The chart above shows the real truth of the matter. These days, there are 20 thousand coal jobs in West Virginia and just under 120 thousand healthcare jobs, required to take care of an aging population.
As Paul Krugman points out:
Why does an industry that is no longer a major employer even in West Virginia retain such a hold on the region’s imagination, and lead its residents to vote overwhelmingly against their own interests?

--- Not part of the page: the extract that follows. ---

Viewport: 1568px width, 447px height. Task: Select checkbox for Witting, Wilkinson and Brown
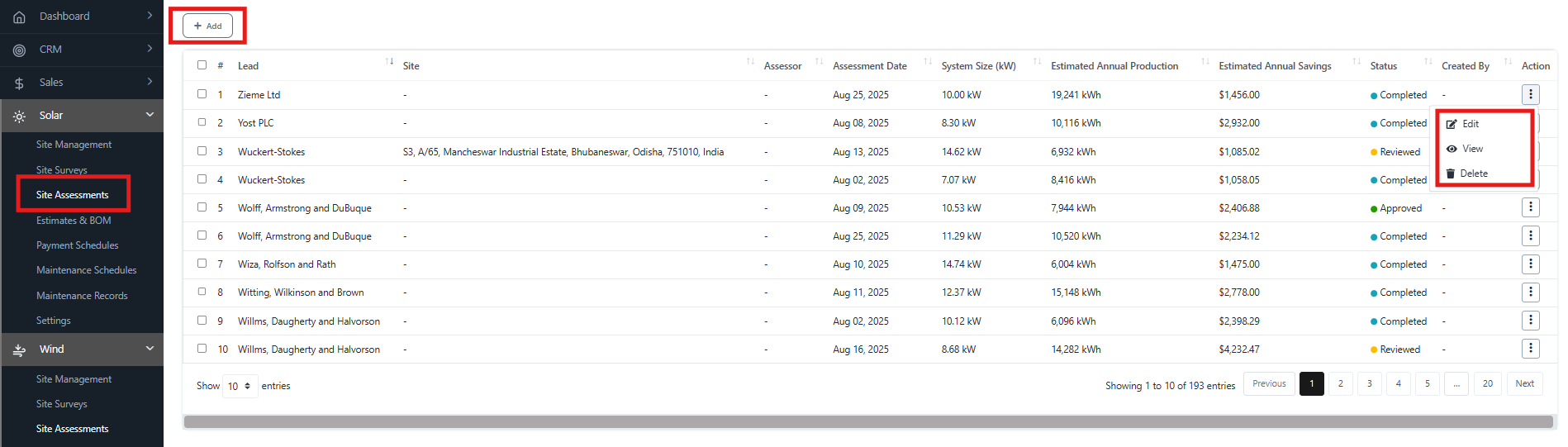pos(202,292)
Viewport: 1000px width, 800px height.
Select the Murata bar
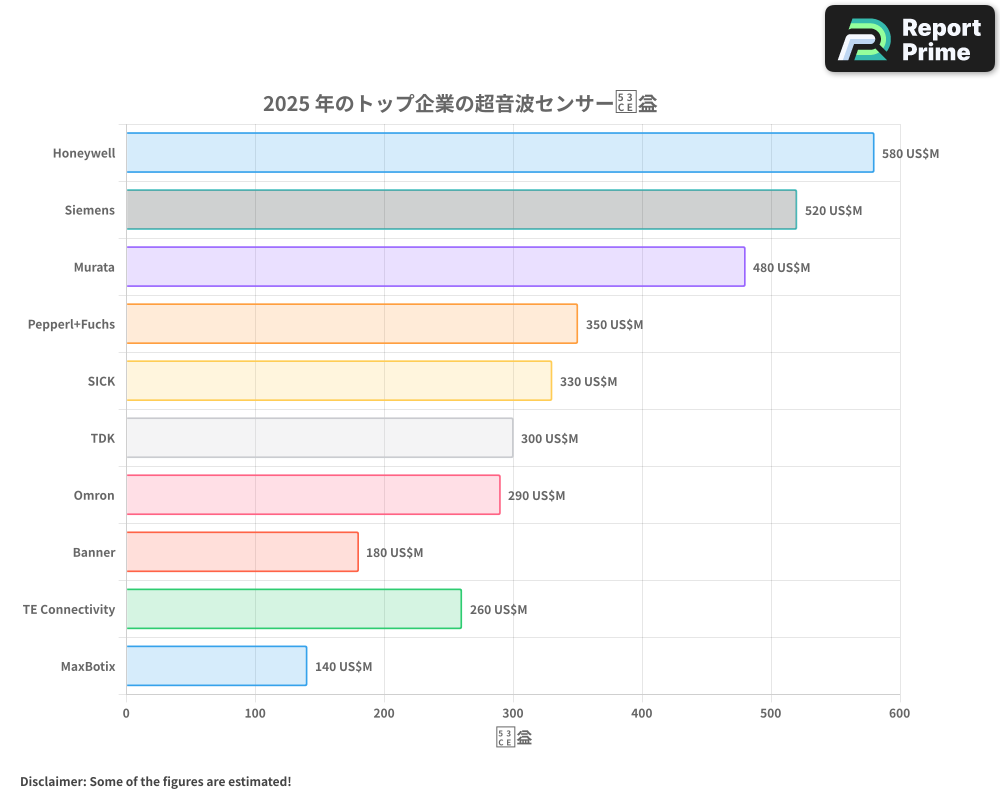[x=433, y=267]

Coal powered the Industrial Revolution, and once upon a time it did indeed employ a lot of people. But the number of miners began a steep decline after World War II, and especially after 1980, even though coal production continued to rise. This was mainly because modern extraction techniques — like blowing the tops off mountains — require far less labor than old-fashioned pick-and-shovel mining. The decline accelerated about a decade ago as the rise of fracking led to competition from cheap natural gas.
So coal-mining jobs have been disappearing for a long time. Even in West Virginia, the most coal-oriented state, it has been a quarter century since they accounted for as much as 5 percent of total employment.Due to the aging of West Virginians -- and a heritage of bad health brought on, yes, by the coal industry itself -- healthcare and social services account for five times the jobs that West Virginians do compared to coal, regardless of the continuing, but waning, cultural image of a time when "men were men, and miners dug deep."
If coal comes back as an industry -- and that's a real long shot, given the rise of cheaper, cleaner alternatives -- maybe a few dozen jobs will result. Try telling that to the ever-present West Virginian Trump voter, and you'll get an earful. What you, and that West Virginian, won't get is very many new jobs in coal country.
It's time to dig deep all right, and hope to find new industries -- God forbid they'd be in renewable energy alternatives! -- and build a new future in an aging state. Because, as Krugman says, coal is a state of mind, not a viable trade for tomorrow.
To drive the point home:
Where are those new WV jobs coming from? The Medicaid expansion, with all those new citizens with health coverage from Obamacare's Medicaid expansion. So, can Trump cure West Virginia's problems by pushing coal and slamming Obamacare? No. That's a recipe for disaster in coal country. Who will it hurt? Uh, Trump voters, to be sure.